Chill unit accumulation and necessity of rest breaking agents in South African table grape production regions
1 South African Table Grape Industry, PO Box 2932, Paarl 7620, South Africa
2 ARC Infruitec-Nietvoorbij (The Fruit, Vine and Wine Institute of the Agricultural Research Council), Private Bag X5026, Stellenbosch 7599, South Africa
a Corresponding author: email@example.com
Cultivation of table grapes in warm regions of South Africa is complicated by problems associated with delayed and uneven bud break. Rest breaking agents, mainly hydrogen cyanamide, are applied to overcome these problems. The chill unit accumulation of the five major table grape production regions in South Africa was compared with the minimum chilling required to obtain a high bud break percentage (>80%) and even bud break, defined as 200 hours between 0 and 10 ∘C, or 400 hours at 3 ∘C. The effect of chilling accumulation (0, 50, 100, 200, 400 and 800 hours at 3 ∘C) on bud break of dormant cuttings of three table grape cultivars was investigated in controlled studies in a glass house over a three year period. Cuttings used in the study were collected from commercial vineyards in Saron in the Berg River Valley (representing a warm region) and the Hex River Valley (representing a cool region). Sultanina and Sugraone cuttings from Saron required at least 200 hours at 3 ∘C to obtain a final bud break % of 80%+. A final bud break % of 80%+ was obtained with all Sultanina cuttings from Hex River Valley. Treatments receiving 400 and 800 hours at 3 ∘C, showed the most rapid rate of bud break.
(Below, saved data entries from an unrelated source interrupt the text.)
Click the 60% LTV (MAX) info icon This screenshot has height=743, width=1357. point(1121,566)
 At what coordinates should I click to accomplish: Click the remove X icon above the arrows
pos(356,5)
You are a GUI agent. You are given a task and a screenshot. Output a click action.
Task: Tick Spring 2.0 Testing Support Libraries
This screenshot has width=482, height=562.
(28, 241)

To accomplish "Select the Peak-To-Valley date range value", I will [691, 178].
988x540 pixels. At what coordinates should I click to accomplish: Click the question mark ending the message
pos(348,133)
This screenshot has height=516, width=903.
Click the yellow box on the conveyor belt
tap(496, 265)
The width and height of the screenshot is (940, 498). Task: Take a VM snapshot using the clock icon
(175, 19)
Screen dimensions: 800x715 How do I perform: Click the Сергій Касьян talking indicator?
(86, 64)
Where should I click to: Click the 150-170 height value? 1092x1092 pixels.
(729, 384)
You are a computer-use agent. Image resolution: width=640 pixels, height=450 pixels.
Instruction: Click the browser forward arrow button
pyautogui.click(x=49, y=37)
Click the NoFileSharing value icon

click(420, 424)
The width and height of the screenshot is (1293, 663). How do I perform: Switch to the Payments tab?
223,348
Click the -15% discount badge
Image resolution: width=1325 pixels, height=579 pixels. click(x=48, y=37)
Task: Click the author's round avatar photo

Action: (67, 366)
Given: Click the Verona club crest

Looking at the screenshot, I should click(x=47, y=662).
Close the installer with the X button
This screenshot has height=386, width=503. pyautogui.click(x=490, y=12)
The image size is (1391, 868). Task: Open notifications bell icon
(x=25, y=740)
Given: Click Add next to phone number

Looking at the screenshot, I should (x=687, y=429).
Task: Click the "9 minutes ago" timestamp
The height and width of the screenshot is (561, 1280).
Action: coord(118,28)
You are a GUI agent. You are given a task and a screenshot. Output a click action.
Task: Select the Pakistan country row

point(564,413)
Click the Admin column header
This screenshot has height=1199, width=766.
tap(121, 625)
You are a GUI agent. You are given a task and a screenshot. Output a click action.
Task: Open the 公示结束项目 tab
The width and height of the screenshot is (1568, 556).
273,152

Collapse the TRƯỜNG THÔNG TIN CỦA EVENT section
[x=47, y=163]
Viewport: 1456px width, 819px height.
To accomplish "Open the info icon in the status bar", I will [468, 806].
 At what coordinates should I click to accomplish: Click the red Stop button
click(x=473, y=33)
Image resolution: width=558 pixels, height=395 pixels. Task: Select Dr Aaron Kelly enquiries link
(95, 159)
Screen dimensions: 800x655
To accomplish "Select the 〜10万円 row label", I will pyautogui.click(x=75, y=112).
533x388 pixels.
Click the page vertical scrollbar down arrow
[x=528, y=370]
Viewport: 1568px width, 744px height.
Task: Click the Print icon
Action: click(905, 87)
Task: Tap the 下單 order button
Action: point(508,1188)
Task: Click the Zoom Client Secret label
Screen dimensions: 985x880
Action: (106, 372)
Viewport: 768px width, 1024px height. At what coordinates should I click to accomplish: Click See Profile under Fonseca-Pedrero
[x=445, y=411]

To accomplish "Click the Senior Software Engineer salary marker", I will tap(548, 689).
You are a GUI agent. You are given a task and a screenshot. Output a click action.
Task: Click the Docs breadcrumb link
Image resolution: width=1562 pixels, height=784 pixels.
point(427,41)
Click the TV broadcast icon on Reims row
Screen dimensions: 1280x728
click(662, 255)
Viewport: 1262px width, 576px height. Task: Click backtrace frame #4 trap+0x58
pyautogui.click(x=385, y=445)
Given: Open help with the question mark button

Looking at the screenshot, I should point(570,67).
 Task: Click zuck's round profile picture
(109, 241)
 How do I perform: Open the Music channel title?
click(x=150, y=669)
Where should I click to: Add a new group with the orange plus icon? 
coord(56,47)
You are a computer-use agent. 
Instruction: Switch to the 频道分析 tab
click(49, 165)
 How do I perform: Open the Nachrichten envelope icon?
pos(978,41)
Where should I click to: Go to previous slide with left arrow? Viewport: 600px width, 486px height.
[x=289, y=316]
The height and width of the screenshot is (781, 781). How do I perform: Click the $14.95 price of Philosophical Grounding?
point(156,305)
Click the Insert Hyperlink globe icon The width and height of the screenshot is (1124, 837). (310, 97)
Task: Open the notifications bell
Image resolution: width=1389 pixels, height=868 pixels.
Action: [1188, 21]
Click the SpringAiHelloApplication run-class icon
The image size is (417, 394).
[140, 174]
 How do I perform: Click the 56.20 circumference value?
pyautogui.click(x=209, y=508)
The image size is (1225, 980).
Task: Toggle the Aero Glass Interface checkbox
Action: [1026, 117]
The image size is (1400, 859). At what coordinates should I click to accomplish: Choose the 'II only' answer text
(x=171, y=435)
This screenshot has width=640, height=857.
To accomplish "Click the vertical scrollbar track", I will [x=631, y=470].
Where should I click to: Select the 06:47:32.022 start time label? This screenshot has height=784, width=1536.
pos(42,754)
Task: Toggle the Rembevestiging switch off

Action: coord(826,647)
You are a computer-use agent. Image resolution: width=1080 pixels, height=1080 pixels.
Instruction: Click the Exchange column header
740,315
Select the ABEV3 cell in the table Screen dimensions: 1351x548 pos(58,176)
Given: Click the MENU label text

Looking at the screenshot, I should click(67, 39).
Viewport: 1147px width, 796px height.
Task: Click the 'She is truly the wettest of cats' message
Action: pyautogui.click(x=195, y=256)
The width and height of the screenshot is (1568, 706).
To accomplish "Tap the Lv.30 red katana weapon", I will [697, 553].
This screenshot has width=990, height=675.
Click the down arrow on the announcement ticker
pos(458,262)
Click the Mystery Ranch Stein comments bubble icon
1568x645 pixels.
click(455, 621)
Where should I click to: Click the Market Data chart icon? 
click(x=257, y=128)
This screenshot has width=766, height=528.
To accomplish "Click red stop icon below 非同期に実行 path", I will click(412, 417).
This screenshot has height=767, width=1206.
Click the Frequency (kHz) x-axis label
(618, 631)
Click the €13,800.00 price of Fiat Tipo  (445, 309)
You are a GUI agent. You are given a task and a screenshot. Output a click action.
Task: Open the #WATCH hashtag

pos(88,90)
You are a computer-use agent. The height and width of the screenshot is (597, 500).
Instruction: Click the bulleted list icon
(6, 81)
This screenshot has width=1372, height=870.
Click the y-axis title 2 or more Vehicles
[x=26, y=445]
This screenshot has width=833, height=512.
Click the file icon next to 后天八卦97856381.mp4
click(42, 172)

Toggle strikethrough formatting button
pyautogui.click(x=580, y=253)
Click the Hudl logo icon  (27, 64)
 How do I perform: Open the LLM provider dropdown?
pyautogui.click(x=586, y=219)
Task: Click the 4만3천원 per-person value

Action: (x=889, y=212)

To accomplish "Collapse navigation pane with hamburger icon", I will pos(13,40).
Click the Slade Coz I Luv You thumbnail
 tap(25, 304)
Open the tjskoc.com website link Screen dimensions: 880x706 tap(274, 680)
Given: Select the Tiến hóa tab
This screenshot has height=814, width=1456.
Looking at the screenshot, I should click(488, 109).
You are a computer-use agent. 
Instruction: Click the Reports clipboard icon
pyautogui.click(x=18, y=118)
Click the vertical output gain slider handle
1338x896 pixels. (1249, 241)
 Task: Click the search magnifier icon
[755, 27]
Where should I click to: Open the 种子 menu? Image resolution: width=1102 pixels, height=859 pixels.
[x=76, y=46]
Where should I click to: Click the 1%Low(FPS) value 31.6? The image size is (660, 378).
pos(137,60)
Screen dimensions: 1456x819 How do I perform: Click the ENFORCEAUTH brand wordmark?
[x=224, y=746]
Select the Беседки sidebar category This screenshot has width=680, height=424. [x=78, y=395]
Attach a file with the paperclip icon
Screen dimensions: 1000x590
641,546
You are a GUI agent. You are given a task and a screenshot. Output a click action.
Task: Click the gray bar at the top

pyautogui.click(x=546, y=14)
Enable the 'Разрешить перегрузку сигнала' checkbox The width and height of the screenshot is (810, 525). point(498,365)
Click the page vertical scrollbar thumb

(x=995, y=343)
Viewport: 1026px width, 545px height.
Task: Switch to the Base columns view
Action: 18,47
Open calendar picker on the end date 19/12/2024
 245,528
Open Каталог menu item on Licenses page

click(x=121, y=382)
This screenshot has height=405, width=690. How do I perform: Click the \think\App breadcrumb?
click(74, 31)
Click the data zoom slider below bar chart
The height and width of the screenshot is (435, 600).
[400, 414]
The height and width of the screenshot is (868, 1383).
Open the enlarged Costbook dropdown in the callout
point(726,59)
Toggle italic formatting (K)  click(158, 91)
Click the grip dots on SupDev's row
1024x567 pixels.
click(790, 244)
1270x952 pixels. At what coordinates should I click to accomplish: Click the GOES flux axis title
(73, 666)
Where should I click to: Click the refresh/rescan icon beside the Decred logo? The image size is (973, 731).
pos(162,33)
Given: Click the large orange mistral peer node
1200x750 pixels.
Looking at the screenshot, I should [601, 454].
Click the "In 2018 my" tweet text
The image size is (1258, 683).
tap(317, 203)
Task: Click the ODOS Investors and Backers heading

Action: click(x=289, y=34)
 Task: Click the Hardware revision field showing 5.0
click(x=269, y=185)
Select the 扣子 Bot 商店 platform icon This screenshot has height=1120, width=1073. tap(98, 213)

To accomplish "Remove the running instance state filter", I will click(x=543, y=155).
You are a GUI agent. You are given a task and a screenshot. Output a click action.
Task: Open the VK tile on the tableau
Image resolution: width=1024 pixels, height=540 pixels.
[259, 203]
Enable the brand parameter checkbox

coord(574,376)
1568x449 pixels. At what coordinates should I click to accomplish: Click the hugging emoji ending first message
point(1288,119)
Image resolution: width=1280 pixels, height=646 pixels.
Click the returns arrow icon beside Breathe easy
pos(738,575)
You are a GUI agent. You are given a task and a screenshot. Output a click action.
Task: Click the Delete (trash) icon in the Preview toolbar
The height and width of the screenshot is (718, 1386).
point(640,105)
Prime cuttings collected from Saron, receiving 0, 50, 100 and 400 hours at 3 ∘C, showed a more rapid bud break process, as well as a higher final bud break % compared to Sugraone and Sultanina. It seems as if Prime has a lower chilling requirement than the other two cultivars. The model of Dokoozlian for quantifying chilling status is applicable to Saron and the Hex River Valley. The necessity of using rest breaking chemicals in the Saron area, for obtaining a high bud break % and even bud break, was confirmed. The Hex River Valley receives sufficient chilling temperatures to obtain a high bud break %, but rest breaking chemicals can be used to obtain more even bud break. The use of hydrogen cyanamide for improved and even bud break is a general practice in regions that receive less than 400 chill units. In regions receiving more than 400 chill units, several producers still use hydrogen cyanamide for even bud break. It is recommended that the chilling requirement of economic important cultivars should be determined simultaneously in field trials and glass house trials for the major table grape production regions of South Africa, to verify the necessity of using rest breaking chemicals for specific cultivars in specific regions.